Tahun Politik Telah Tiba, Jalanan Berlubang di Mana-Mana

Oleh M. Yus Yunus

Tahun politik sudah tiba, hayo siapa yang sering baca berita?

Kenapa jalanan selalu jadi program calon legeslatif?

Kenapa sampai saat ini jalanan berlubang masih banyak kita temui di desa-desa, padahal jalanan TOL di mana-mana?

Di tahun politik yang ngelawak ini, banyak sekali tokoh pejabat yang mulai melucu. Mulai dari kasus Piala Dunia U20 yang gagal diselenggarakan di negeri ini, akibat lidah yang tak bertulang, sampai ungakapan tokoh lain soal panasnya suhu politik yang banyak diberitakan di televisi, dan media digital lainnya. 

Belum lagi kunjungan Bapak Jokowi ke Lampung yang sengaja melintasi jalanan berlubang di sana, menjadi tontonan publik untuk menuai citra. Padahal jalanan yang bagus sudah disiapkan demi lancarnya kunjungan tersebut. 

Melalui strategi adopsi dari Bandung Bondowosi dalam membuat seribu candi ini, jalanan yang kabarnya dikebut untuk menyambut kedatangan bapak nomor satu ini malah bukan jadi pilihan utama. Padahal ada hal lain selain jalanan berlubang yang butuh kunjungan dari bapak presiden, salah satunya adalah saudara dekat jalanan itu sendiri yaitu selokan, gorong-gorong, atau disebut juga sebagai saluran air.

Kita pernah tidak sih menanyakan soal, kenapa gorong-gorong selalau dibuat belakangan setelah infrastruktur lain berhasil dibangun lebih dahulu. Contohnya seperti ketika kita keluar rumah hendak berangkat kerja, tahu-tahu jalanan yang biasa kita lewati terjadi penggalihan lubang gorong-gorong untuk saluran air. Alhasil, perjalanan kita menuju kantor menjadi agak tersendak. Seharusnya kan saluran air dibuat lebih dahulu sebelum membuat jalanan, atau perumahan. Tapi ini lok malah kebalikannya. 

Jadi wajar saja jika setiap habis selesai dicor atau diaspal tidak menunggu waktu lama kondisi jalanan kembali hancur seperti sedia kala. Kenapa tidak ada yang memikiran pembuatan gorong-gorong terlebih dahulu baru membuat jalan raya? 

Jadi teringat kalimat bapak nomor 1 kita saat berkunjung ke Lampung sana, keberadaan infrastruktur itu berpengaruh pada lajunya pertumbuhan perekonomian terutama jalan raya untuk angkutan logistik dan orang. Dari sanalah kira-kira kenapa cuman jalanannya saja yang lebih dahulu dipikirkan.
•••••
◆ Petunjuk Latihan
Ganti "televisi" dengan "radio", lalu tuliskan kembali bagian artikel tentang jalanan berlubang dari "Tahun politik sudah" sampai "media digital lainnya.".

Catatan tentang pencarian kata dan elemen
•••••
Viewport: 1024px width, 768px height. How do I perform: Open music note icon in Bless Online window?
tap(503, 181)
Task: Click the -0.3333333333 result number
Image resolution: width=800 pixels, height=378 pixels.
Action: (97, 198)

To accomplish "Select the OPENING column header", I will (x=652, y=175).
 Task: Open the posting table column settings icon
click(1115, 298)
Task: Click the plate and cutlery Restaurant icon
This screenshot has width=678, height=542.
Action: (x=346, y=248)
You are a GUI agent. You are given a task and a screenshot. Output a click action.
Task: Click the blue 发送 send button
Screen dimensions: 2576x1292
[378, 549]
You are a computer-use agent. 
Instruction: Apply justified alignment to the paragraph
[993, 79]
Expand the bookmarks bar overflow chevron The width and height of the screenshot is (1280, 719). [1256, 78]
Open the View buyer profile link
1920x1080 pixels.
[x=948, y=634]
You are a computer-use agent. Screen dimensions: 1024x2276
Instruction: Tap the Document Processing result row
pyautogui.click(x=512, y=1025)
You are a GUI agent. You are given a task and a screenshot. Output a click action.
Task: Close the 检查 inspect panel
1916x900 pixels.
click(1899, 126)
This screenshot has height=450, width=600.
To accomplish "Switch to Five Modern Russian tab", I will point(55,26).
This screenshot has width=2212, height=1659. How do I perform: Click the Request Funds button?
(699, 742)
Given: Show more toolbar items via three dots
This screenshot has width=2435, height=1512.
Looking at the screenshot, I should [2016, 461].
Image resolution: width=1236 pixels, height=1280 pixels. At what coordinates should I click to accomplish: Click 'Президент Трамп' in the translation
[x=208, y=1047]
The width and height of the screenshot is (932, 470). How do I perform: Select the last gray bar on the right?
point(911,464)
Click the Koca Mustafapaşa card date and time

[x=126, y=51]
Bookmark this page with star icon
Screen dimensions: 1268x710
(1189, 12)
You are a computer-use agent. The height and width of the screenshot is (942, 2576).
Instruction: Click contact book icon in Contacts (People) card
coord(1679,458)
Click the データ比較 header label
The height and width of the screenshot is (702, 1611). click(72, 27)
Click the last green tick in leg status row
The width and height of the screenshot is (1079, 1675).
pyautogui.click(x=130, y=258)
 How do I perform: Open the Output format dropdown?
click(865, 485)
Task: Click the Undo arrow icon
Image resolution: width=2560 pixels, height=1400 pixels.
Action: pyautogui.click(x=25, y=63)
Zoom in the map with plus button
•••••
◆ Jawaban Latihan
Tahun politik sudah tiba, hayo siapa yang sering baca berita?

Kenapa jalanan selalu jadi program calon legeslatif?

Kenapa sampai saat ini jalanan berlubang masih banyak kita temui di desa-desa, padahal jalanan TOL di mana-mana?

Di tahun politik yang ngelawak ini, banyak sekali tokoh pejabat yang mulai melucu. Mulai dari kasus Piala Dunia U20 yang gagal diselenggarakan di negeri ini, akibat lidah yang tak bertulang, sampai ungakapan tokoh lain soal panasnya suhu politik yang banyak diberitakan di radio, dan media digital lainnya.